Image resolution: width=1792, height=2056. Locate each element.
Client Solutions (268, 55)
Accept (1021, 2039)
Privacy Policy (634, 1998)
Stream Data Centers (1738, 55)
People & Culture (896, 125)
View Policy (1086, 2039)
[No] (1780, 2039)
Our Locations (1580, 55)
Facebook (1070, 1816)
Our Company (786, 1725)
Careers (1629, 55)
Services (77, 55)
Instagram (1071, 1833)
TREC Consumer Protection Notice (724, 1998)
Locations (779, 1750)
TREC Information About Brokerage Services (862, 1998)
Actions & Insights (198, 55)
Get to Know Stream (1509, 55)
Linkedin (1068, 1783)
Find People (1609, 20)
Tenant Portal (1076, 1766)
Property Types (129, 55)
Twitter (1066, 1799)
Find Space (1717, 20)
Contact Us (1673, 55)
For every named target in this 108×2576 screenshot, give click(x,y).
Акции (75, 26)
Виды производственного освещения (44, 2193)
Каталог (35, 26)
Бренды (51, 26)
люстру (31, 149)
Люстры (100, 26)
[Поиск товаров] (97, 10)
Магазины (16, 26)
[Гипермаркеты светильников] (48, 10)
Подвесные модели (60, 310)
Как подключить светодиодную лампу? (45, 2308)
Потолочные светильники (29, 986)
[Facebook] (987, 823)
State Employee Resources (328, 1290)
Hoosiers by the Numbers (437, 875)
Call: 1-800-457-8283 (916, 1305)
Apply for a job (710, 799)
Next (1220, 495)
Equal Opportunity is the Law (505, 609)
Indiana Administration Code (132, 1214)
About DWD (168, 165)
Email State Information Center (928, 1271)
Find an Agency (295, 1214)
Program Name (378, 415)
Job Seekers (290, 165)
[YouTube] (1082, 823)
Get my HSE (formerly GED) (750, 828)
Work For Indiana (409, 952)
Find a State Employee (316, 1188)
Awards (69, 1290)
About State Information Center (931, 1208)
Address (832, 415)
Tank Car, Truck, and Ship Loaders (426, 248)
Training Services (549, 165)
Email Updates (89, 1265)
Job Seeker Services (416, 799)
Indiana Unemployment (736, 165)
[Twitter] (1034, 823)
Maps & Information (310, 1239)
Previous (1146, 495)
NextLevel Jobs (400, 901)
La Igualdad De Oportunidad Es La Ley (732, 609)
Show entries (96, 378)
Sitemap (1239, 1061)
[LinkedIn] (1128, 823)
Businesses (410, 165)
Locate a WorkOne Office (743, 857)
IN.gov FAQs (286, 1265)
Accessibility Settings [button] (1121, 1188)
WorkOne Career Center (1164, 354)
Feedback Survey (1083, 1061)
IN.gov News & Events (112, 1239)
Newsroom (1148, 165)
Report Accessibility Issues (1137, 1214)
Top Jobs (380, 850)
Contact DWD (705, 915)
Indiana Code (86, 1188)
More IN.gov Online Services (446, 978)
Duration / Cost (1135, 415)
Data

--- What the task requires ---
Take the entries above and set them all down again exactly as they read.

--- Solved exercise ---
Image resolution: width=1792, height=2056. Locate each element.
Client Solutions (268, 55)
Accept (1021, 2039)
Privacy Policy (634, 1998)
Stream Data Centers (1738, 55)
People & Culture (896, 125)
View Policy (1086, 2039)
[No] (1780, 2039)
Our Locations (1580, 55)
Facebook (1070, 1816)
Our Company (786, 1725)
Careers (1629, 55)
Services (77, 55)
Instagram (1071, 1833)
TREC Consumer Protection Notice (724, 1998)
Locations (779, 1750)
TREC Information About Brokerage Services (862, 1998)
Actions & Insights (198, 55)
Get to Know Stream (1509, 55)
Linkedin (1068, 1783)
Find People (1609, 20)
Tenant Portal (1076, 1766)
Property Types (129, 55)
Twitter (1066, 1799)
Find Space (1717, 20)
Contact Us (1673, 55)
For every named target in this 108×2576 screenshot, give click(x,y).
Акции (75, 26)
Виды производственного освещения (44, 2193)
Каталог (35, 26)
Бренды (51, 26)
люстру (31, 149)
Люстры (100, 26)
[Поиск товаров] (97, 10)
Магазины (16, 26)
[Гипермаркеты светильников] (48, 10)
Подвесные модели (60, 310)
Как подключить светодиодную лампу? (45, 2308)
Потолочные светильники (29, 986)
[Facebook] (987, 823)
State Employee Resources (328, 1290)
Hoosiers by the Numbers (437, 875)
Call: 1-800-457-8283 (916, 1305)
Apply for a job (710, 799)
Next (1220, 495)
Equal Opportunity is the Law (505, 609)
Indiana Administration Code (132, 1214)
About DWD (168, 165)
Email State Information Center (928, 1271)
Find an Agency (295, 1214)
Program Name (378, 415)
Job Seekers (290, 165)
[YouTube] (1082, 823)
Get my HSE (formerly GED) (750, 828)
Work For Indiana (409, 952)
Find a State Employee (316, 1188)
Awards (69, 1290)
About State Information Center (931, 1208)
Address (832, 415)
Tank Car, Truck, and Ship Loaders (426, 248)
Training Services (549, 165)
Email Updates (89, 1265)
Job Seeker Services (416, 799)
Indiana Unemployment (736, 165)
[Twitter] (1034, 823)
Maps & Information (310, 1239)
Previous (1146, 495)
NextLevel Jobs (400, 901)
La Igualdad De Oportunidad Es La Ley (732, 609)
Show entries (96, 378)
Sitemap (1239, 1061)
[LinkedIn] (1128, 823)
Businesses (410, 165)
Locate a WorkOne Office (743, 857)
IN.gov FAQs (286, 1265)
Accessibility Settings [button] (1121, 1188)
WorkOne Career Center (1164, 354)
Feedback Survey (1083, 1061)
IN.gov News & Events (112, 1239)
Newsroom (1148, 165)
Report Accessibility Issues (1137, 1214)
Top Jobs (380, 850)
Contact DWD (705, 915)
Indiana Code (86, 1188)
More IN.gov Online Services (446, 978)
Duration / Cost (1135, 415)
Data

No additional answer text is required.